(Saved entries)

⟨

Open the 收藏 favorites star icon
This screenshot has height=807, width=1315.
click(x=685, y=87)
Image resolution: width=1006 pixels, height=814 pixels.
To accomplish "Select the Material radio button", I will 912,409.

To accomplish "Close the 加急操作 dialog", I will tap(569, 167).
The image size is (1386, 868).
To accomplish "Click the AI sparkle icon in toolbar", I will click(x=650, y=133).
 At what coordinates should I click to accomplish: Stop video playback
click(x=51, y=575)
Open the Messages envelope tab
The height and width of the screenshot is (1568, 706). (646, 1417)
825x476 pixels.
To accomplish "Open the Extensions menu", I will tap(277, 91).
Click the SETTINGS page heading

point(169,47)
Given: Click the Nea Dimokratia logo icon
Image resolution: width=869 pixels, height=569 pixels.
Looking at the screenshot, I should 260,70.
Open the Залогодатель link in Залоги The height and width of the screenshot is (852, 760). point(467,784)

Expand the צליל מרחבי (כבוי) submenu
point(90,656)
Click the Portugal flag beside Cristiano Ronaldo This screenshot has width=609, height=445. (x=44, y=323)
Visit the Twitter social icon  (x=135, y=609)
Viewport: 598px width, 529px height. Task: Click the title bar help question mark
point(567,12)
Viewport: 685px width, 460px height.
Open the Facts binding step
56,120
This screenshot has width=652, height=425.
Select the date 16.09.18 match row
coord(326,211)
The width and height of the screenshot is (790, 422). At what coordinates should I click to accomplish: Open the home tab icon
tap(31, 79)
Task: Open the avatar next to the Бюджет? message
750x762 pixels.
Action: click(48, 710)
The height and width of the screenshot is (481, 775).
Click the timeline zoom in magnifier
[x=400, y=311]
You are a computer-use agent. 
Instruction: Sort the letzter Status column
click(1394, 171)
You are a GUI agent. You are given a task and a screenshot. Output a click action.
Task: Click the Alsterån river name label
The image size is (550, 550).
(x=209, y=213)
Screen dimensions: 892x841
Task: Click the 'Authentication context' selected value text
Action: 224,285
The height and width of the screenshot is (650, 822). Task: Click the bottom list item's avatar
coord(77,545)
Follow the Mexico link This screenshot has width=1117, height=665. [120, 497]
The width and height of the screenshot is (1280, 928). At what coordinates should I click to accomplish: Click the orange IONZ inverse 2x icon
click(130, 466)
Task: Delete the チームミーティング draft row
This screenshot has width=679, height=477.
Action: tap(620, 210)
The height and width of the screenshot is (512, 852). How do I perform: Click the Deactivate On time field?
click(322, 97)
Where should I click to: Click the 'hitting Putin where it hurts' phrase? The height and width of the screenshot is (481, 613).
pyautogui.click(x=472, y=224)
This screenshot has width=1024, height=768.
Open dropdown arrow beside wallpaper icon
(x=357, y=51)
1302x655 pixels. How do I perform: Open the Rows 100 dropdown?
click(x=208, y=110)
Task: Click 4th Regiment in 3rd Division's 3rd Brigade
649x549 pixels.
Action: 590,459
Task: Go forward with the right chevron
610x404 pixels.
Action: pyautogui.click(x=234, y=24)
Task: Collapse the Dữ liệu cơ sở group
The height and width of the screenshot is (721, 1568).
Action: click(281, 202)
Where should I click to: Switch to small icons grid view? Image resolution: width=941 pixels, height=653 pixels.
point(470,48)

⟩

* **The problem**
Transcribe each line of the data above, unaltered, from the one where "Task: Open the" appears to the one where "You are a computer-use agent." appears, inclusive of both.

* **Answer for this exercise**
Task: Open the avatar next to the Бюджет? message
750x762 pixels.
Action: click(48, 710)
The height and width of the screenshot is (481, 775).
Click the timeline zoom in magnifier
[x=400, y=311]
You are a computer-use agent. 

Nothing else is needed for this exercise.